Woods competed at the 1968, 1972 and 1976 Olympics. After winning the US Olympic track and field team trails in 1968, he was overtaken by fellow American shot putter Randy Matson (Texas A&M Aggies) in the Mexico City games, settling for the silver medal behind Matson’s Olympic record performance. Four years later in 1972, he again entered the games as the American Olympic trials champion and the favorite for Olympic gold. He came close, but was again denied Olympic gold. Wladyslaw Komar, a virtual unknown from Poland, set an Olympic record at 21.18 m (69 ft 5¾ in) on his first throw. Woods responded, steadily and methodically, reaching 21.17 m (69 ft 5½ inches) in the fourth round. While Komar never approached his opening effort throughout the series, Woods couldn’t pick up the final centimeter on his remaining throws. He would settle for another silver medal. Woods would win the U.S. trials again in 1976, but finish seventh at the Olympics.

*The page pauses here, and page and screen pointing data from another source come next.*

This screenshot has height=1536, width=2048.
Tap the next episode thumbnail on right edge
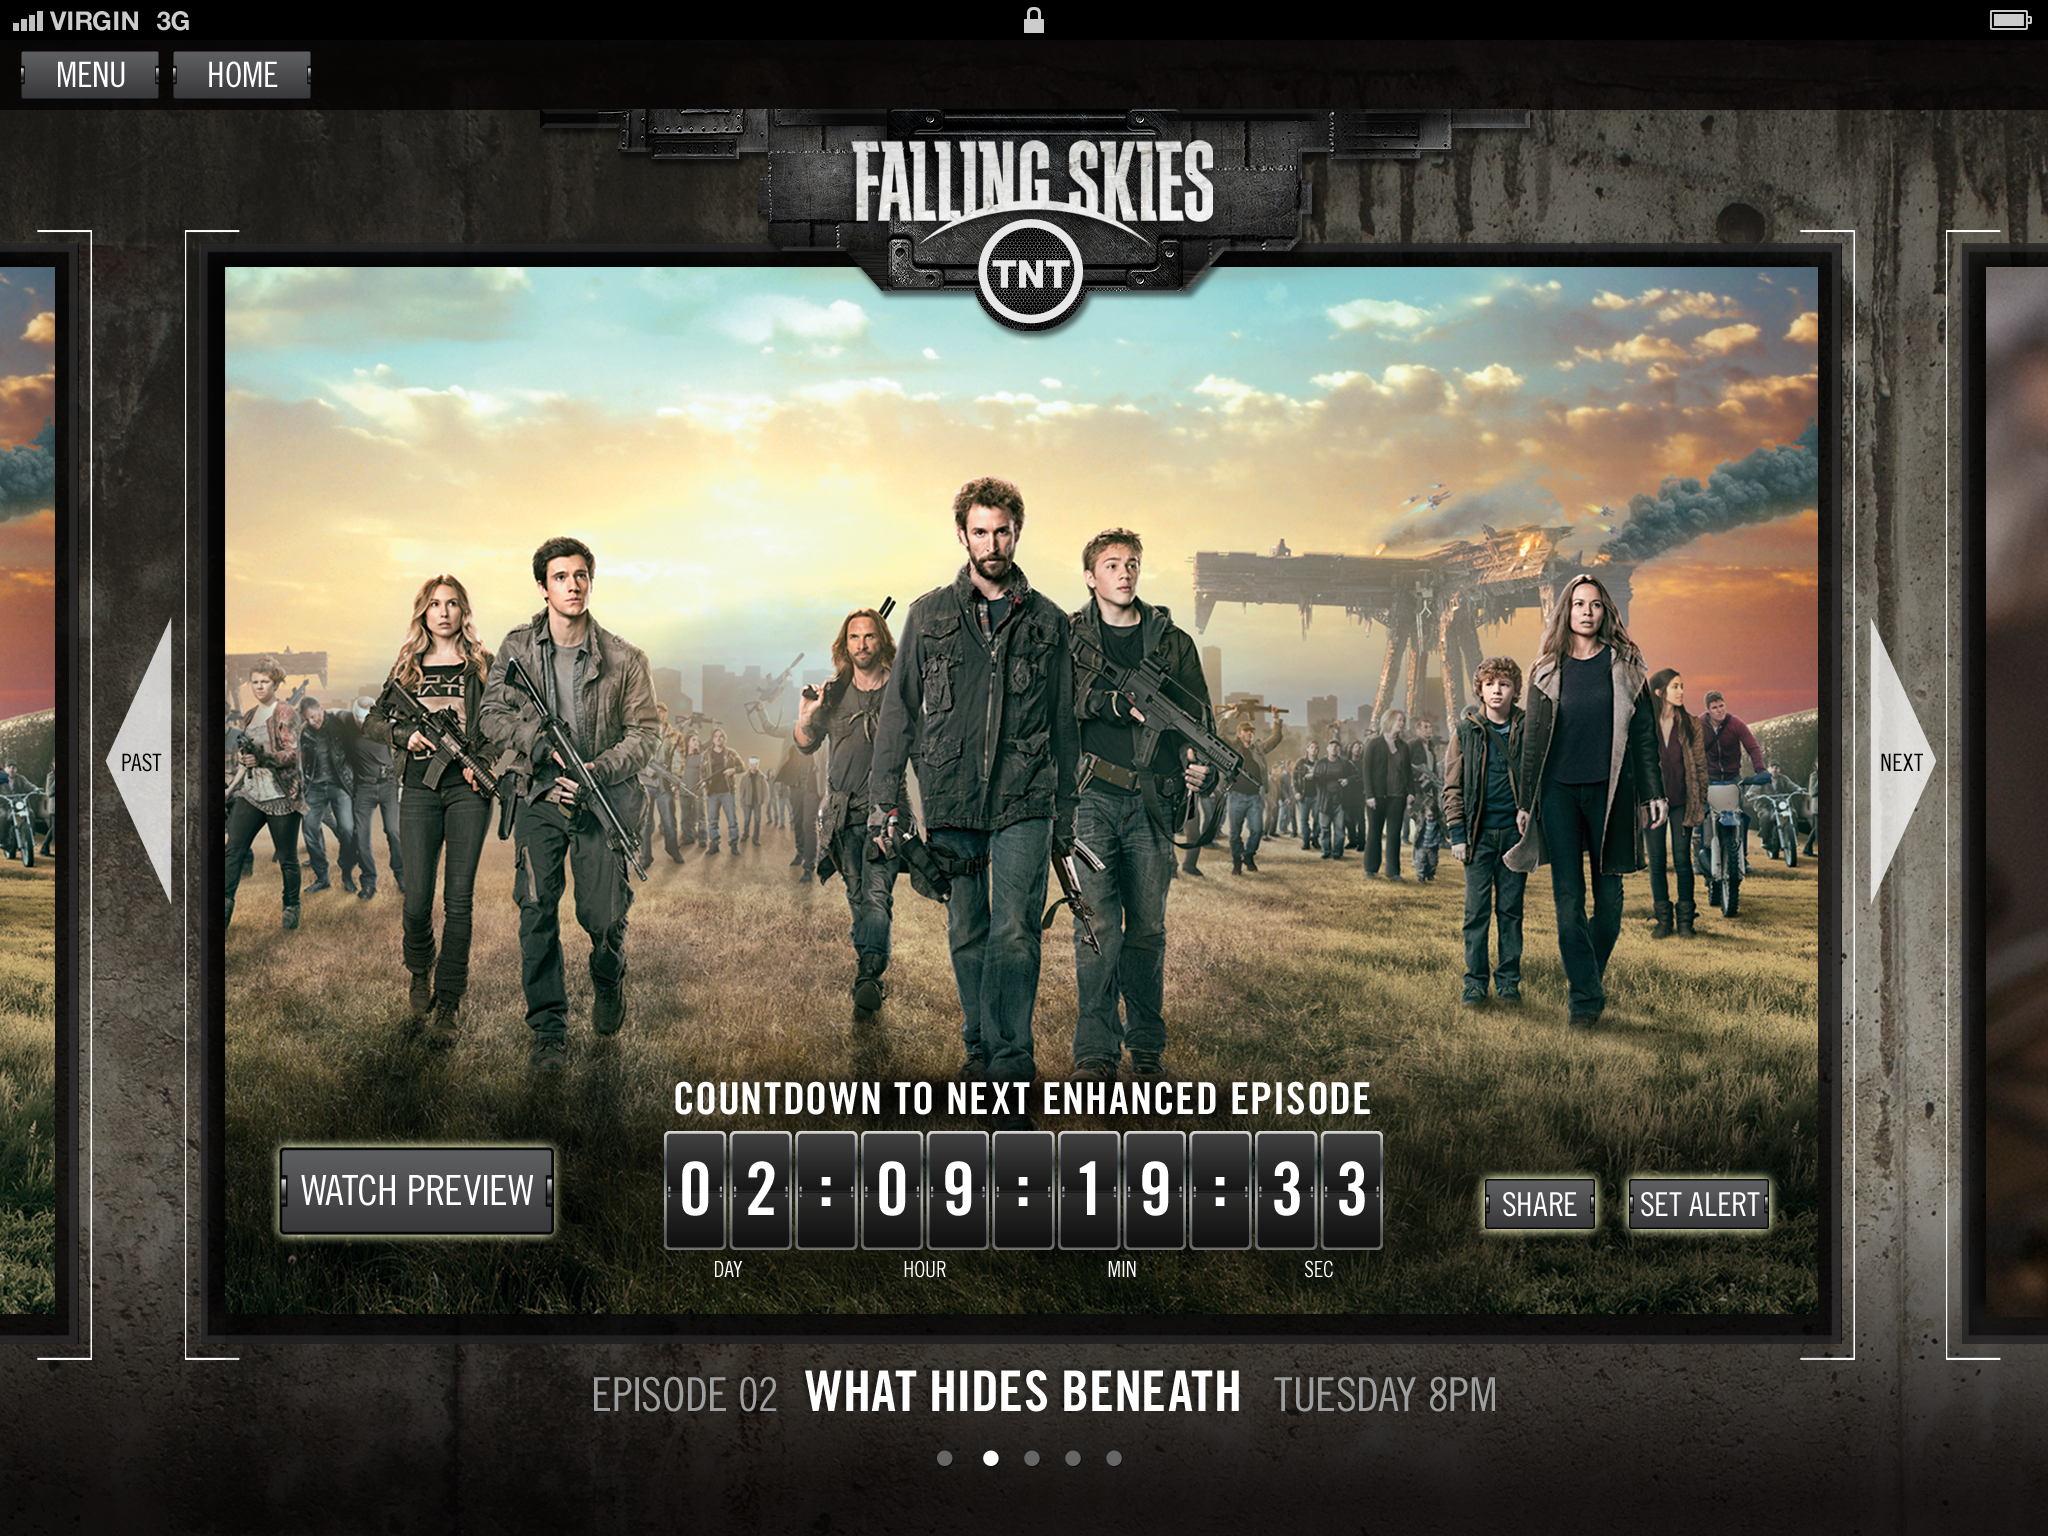click(x=2016, y=790)
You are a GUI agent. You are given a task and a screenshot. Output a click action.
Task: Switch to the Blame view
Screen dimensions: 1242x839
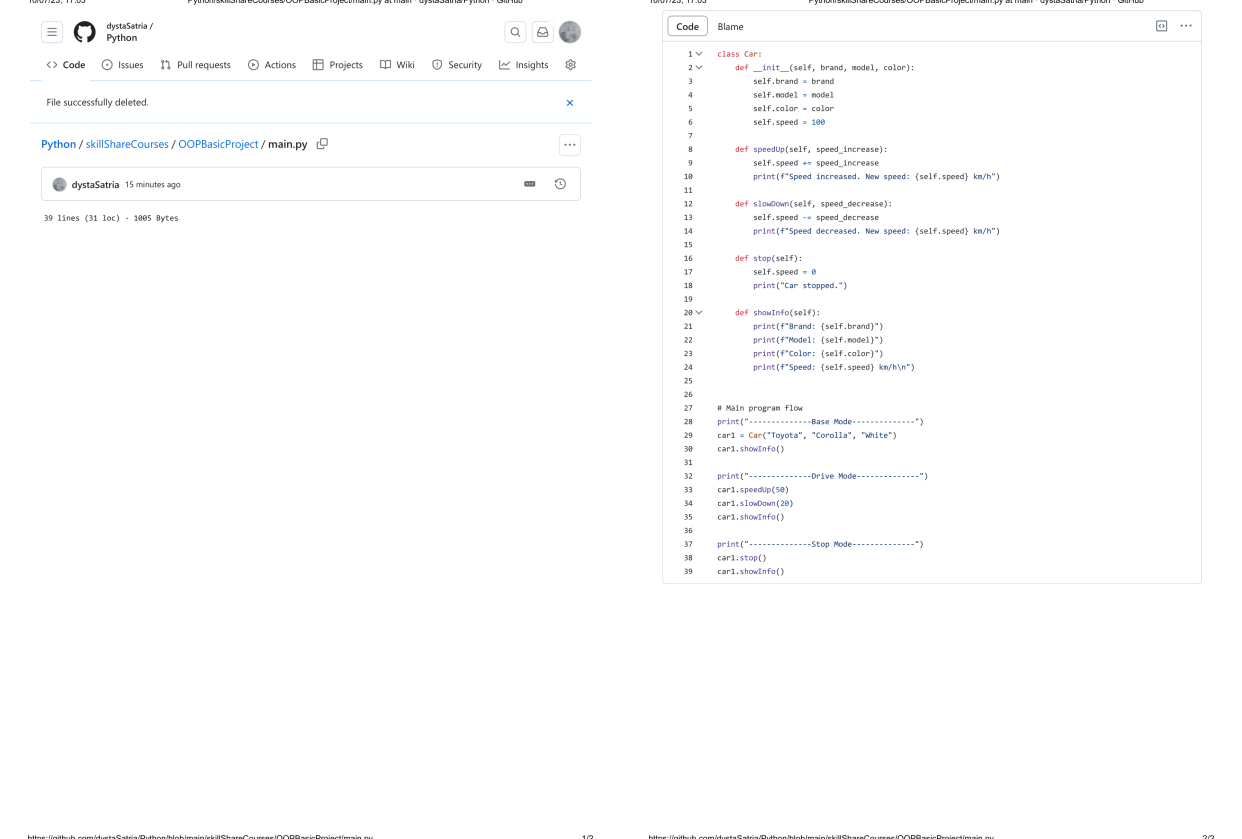tap(730, 26)
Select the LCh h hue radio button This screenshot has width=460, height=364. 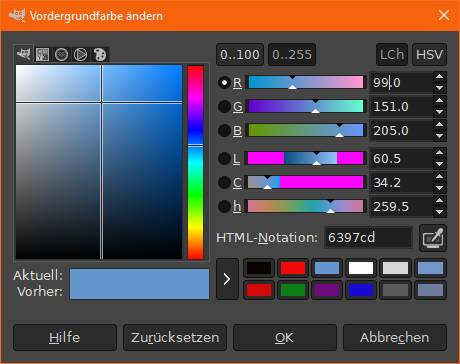pyautogui.click(x=224, y=206)
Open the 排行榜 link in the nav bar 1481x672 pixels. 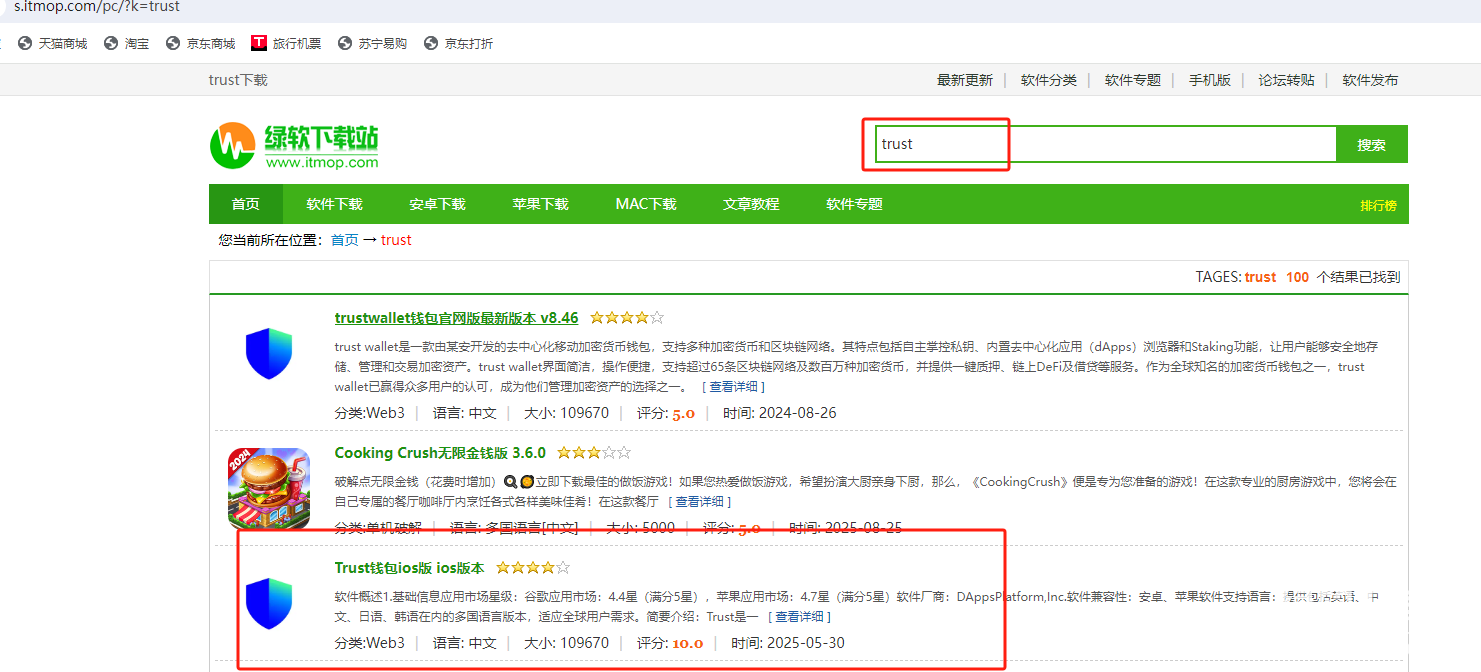[x=1378, y=206]
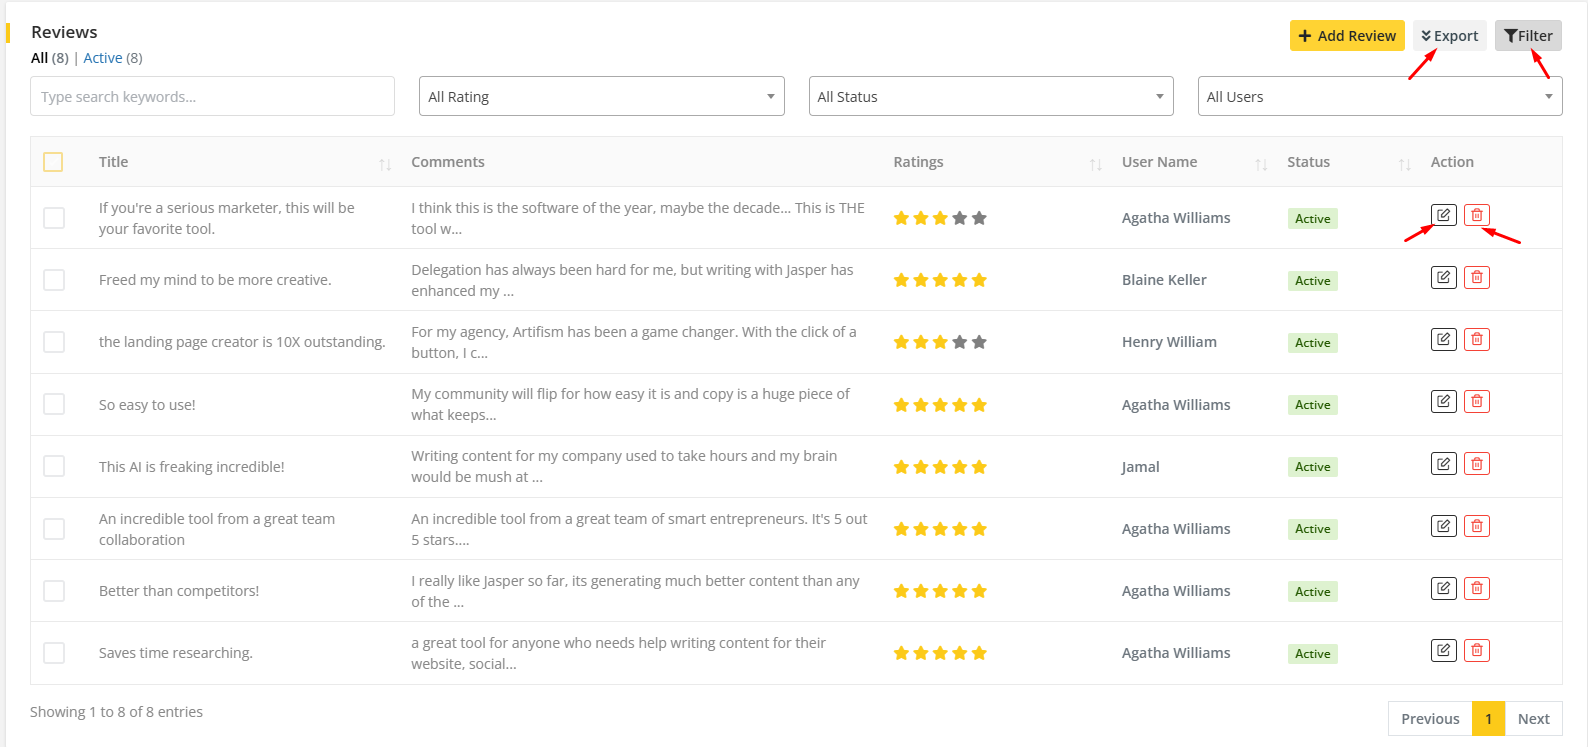This screenshot has width=1588, height=747.
Task: Delete the 'So easy to use!' review
Action: click(x=1476, y=402)
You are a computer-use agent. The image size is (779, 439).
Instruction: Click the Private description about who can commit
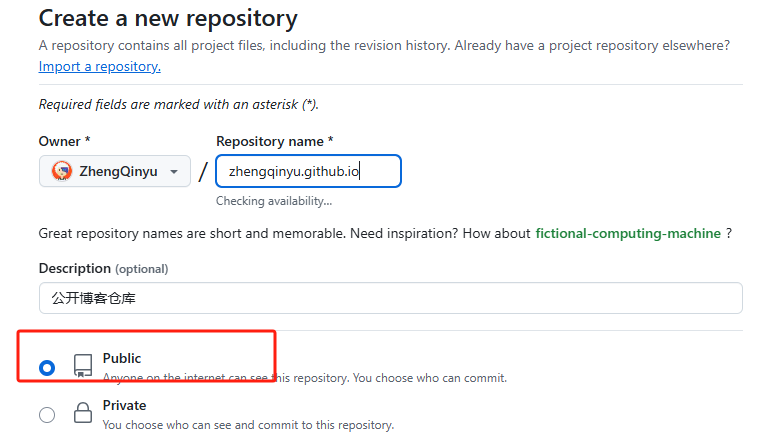pos(248,425)
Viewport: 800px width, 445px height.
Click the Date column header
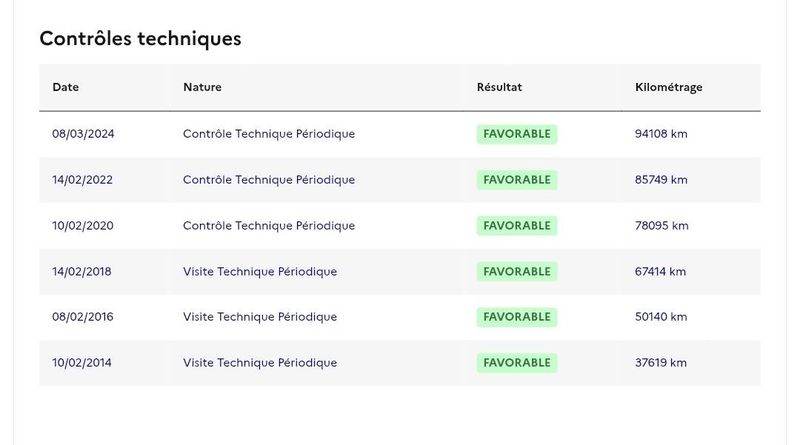65,87
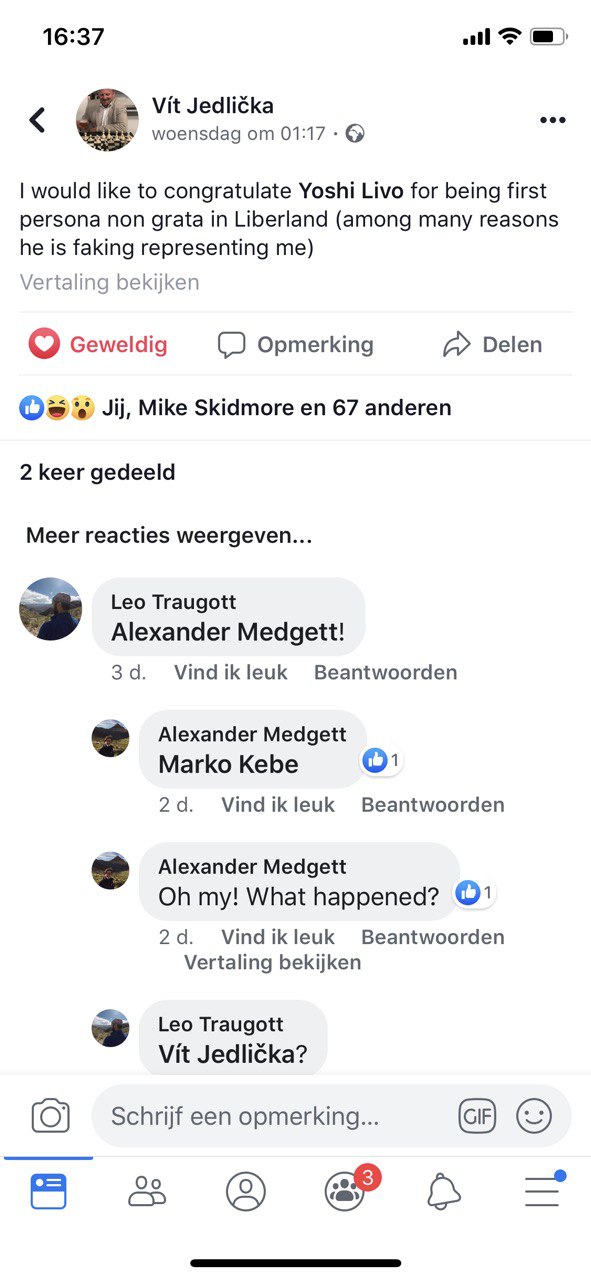Screen dimensions: 591x1280
Task: View reactions list with 67 anderen
Action: (x=236, y=408)
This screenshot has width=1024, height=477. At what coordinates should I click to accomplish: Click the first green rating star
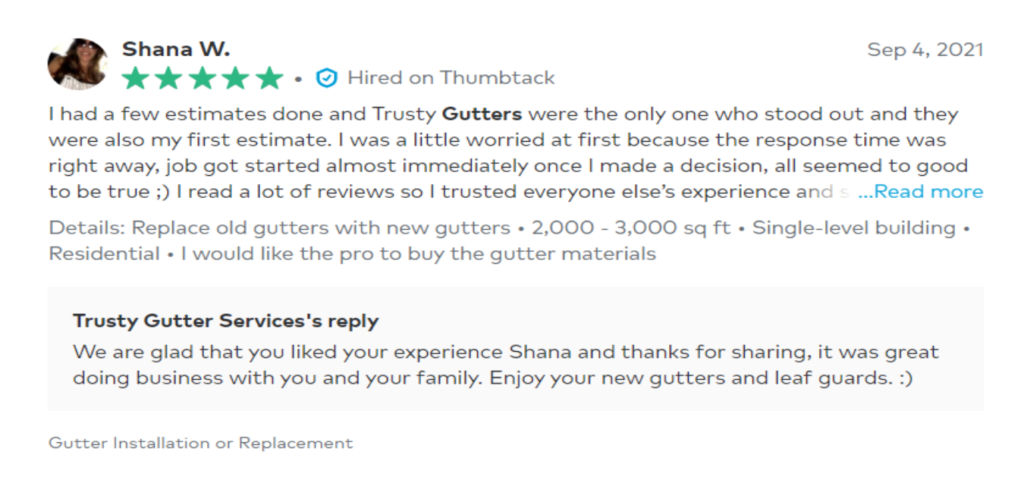coord(135,78)
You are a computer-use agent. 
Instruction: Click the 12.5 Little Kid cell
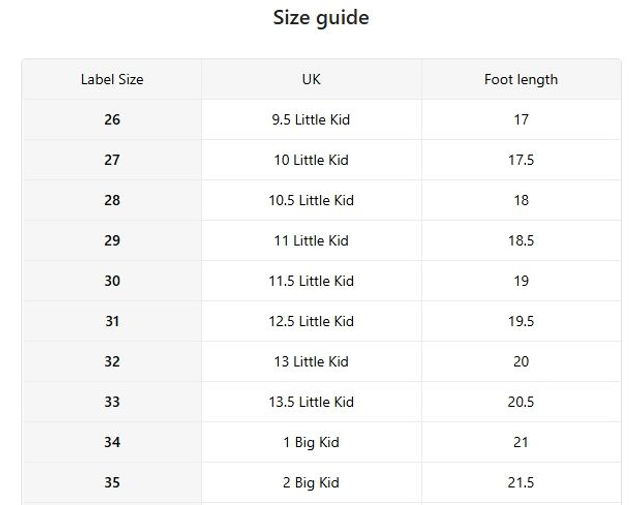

Woods had a great indoor career, winning national championships in 1967–1969 and 1973. His 1973 meet record of 69 ft 9½ in stood as the meet record for 20 years. A year later in 1974, Woods set the indoor world record at 22.02 m (72 ft 3 in), a mark that stood for 11 years.

Woods was inducted to the USATF National Track and Field Hall of Fame in 2007.